I don’t blame anyone who has this perspective. One of the significant advantages of using osquery is enjoying the benefits of the hard work previous developers put into the tool and not having to suffer as you try to source the data yourself.

Even though that is true, I have a pitch for you. And no, it’s not an appeal to “give back to the community.” Forget the community. Write an osquery table for yourself. It may sound like a selfish attitude but even if you are building osquery tables to benefit your organization or individual needs, it likely won’t be time wasted.

In my experience, building an osquery table yourself has the following advantages:

  1. Even when accounting for lack of experience, building a table yourself is the fastest way for your new table to ship in a stable release of osquery. While the development community members build requested tables all the time, it’s unlikely they will do it on your preferred timeline.

  2. You will increase your understanding of that operating system concept by building a table. This will not only make you a more informed person about how operating systems work, but you will also be able to use your table (and likely other tables) with more precision and produce actionable results. For the tables I wrote, I definitely have a lot of tips and tricks for querying them effectively.

  3. When you build a table, you are likely building it to solve real use-cases for you or your organization. If someone else builds the table for you, they may exclude a critical column or piece of data you need to make the data actionable. The adage “if you want something done right, do it yourself” absolutely applies.

  4. Thousands of people will shower you with adoration. Your name will be forever etched in the slate of computing history as a titan of the security industry.

…well, maybe not that last one, but still, there is a lot in it for you and not a lot to lose except a few hours of your time. Even during the rare instances I was writing a table and bit off more than I could chew, I had enough of the leg-work done to motivate much more experienced engineers to help me complete it.

Now that you are sufficiently convinced, it’s time to get down to brass tacks and create our table. Before we write any code, we need to think about our new table, which leads us to our first step in this process.

Step 1: Choosing the table to write

The hardest part of contributing a new osquery table is picking a table that will be a net-positive addition to the project. Just because a new table returns correct data doesn’t mean that it should be merged with the upstream osquery project.

Myth: If a table can be written, it should be written

A common myth is that new tables are “free” since they introduce a brand-new concept without disrupting the existing osquery table ecosystem. Nothing could be further from the truth. New tables not only increase the size of the osquery binary itself, but they also increase osquery’s complexity, compile-time, length of the documentation, attack surface, and the chances of memory leaks and instability.

Even if a table is written perfectly, it must be aggressively maintained through every supported OS version once accepted. Deleting or changing the schema of a table is very challenging once users of osquery rely on its existence. We have to get as much as we can right on the first try.

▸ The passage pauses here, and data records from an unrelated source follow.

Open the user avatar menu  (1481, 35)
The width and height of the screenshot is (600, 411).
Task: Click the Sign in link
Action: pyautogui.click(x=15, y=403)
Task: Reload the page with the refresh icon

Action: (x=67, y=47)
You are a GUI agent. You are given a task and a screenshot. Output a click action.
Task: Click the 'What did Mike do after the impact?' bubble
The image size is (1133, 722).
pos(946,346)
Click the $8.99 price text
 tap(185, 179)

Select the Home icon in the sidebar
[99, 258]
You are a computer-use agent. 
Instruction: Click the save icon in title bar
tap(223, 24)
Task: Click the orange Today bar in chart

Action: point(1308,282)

With these considerations in mind, tables should always solve a real need, not add to the cacophony of irrelevant data that many security, IT, and operations professionals must comb through daily.

Where to talk about your table before you write it

If you want to talk through a table idea before you commit to writing it, one of these three options works best:

  1. Solicit opinions from experts in the official osquery Slack. The people there are very welcoming and friendly. Each platform has its specific channel where IT and security admins often lurk who can provide input.

  2. Open a Blueprint issue in the repo, and folks will comment there.

  3. Come to osquery’s office hours and discuss the idea directly with the technical steering committee. Office hours are held every other week and announced in the official osquery Slack within the #officehours channel.

What makes a good table?

Before writing a new table, I first pause and consider if the table will exhibit the following properties:

  • High value. Can I think of at least one high-value use-case/query made possible by this table? Is that use-case only valuable to my organization, or will others benefit? (If it only helps you, consider making your new table an extension).

  • Accurate. Do you expect the data to be accurate enough for a user to draw actionable insights and conclusions?

  • Future-proofed. Does this table represent an OS concept that will stay relevant for at least two years?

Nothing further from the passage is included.